---json
{
"page_id": "7fznn5ince8c9ugjt3k10"
}
---
====== How to load and analyze YAML documents in a database? ======
===== About =====
This [[howto:howto|howto]] will show you how to load and analyze [[docs:resource:yaml|yaml document (files)]] into a [[docs:system:database:database|relational database]].

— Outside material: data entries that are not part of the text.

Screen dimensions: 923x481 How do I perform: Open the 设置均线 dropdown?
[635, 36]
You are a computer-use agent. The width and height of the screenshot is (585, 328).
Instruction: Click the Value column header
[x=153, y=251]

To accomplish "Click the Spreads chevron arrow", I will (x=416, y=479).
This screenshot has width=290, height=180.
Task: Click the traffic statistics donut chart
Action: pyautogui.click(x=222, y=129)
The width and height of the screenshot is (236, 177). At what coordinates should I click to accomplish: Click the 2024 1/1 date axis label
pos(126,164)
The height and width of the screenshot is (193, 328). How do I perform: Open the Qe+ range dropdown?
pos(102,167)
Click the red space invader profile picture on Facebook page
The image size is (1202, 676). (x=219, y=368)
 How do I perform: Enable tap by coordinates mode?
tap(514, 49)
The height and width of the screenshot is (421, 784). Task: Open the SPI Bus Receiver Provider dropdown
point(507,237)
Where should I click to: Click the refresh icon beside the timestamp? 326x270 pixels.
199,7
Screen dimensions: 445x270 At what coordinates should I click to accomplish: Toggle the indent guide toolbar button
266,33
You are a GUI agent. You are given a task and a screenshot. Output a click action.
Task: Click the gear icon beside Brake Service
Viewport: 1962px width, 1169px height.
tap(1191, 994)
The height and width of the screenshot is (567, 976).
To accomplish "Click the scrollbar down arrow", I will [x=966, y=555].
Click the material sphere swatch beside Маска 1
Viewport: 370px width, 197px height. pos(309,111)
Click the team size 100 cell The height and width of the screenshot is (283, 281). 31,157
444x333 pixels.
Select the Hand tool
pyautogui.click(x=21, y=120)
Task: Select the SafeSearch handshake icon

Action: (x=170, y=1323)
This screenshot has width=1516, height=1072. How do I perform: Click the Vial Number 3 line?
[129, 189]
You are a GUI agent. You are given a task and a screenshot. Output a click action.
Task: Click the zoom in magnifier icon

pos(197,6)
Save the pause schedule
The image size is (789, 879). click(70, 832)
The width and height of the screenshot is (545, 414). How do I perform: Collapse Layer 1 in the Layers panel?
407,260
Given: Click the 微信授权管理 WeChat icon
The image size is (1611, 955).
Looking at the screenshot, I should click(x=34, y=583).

This example uses the [[howto:sqlite:howto_connection|sqlite howto database]] but you may use any other [[docs:system:database:database|relational database]]
===== Steps =====
tabul data drop --no-strict-selection users@sqlite
==== Understanding YAML file ====
At its core a YAML file is just a [[:docs:resource:json|JSON file]] styled in a [[:docs:resource:yaml#attributes|block style]] (([[https://yaml.org/spec/1.2.2/#chapter-6-structural-productions|Yaml Block Style]])).
Tabulify will treat them by default as [[:docs:resource:json|JSON]]. When you load a Yaml, you are loading a Json file (ie the [[:docs:resource:yaml#attributes|yaml style attribute]] has a value of ''json'')
This block style yaml file:
tabul data print --type text yaml/phonebook/Arnold.yaml@howto
phones:
- "704-555-0150"
- "202-555-0150"
city: Los Angeles
is equivalent to this json file
tabul data print \
--pipe-mode \
--attribute style=json \
yaml/phonebook/Arnold.yaml@howto | jq
{
"phones": [
"704-555-0150",
"202-555-0150"
],
"city": "Los Angeles"
}
Note that:
* `style=json` is optional as this is the default
* `--pipe-mode` is used to pipe a raw json into [[https://jqlang.org|jq]] (`pipe-mode` deletes the headers and will not print control characters)
==== Yaml relational structure ====
By default, a [[docs:resource:yaml|Yaml file]] is seen as a [[docs:resource:tabular|relation]] with one column called ''json''
The [[docs:resource:structure|structure]] of the YAML file can be seen with the [[docs:tabul:data:describe|data struct command]].
For instance, for the ''Don.yaml'' file, there is one column:
* at the ''position 1''
* called ''yaml'' (the value of the [[:docs:resource:yaml#attributes|column name attribute]])
* with the ''json'' [[docs:data_type:data_type|data type]]
tabul data describe yaml/phonebook/Don.yaml@howto
Structure of the resource yaml/phonebook/Don.yaml@howto
position name type precision scale primary_key nullable autoincrement comment
-------- ---- ---- --------- ----- ----------- -------- ------------- -------
1 yaml json 0 0 x
==== The Yaml files ====
To be able to follow along the [[https://www.sqlite.org/json1.html|SQLite examples of the JSON documentation]], we will load the ''yaml data (ie city and phones numbers'' in a ''user'' table.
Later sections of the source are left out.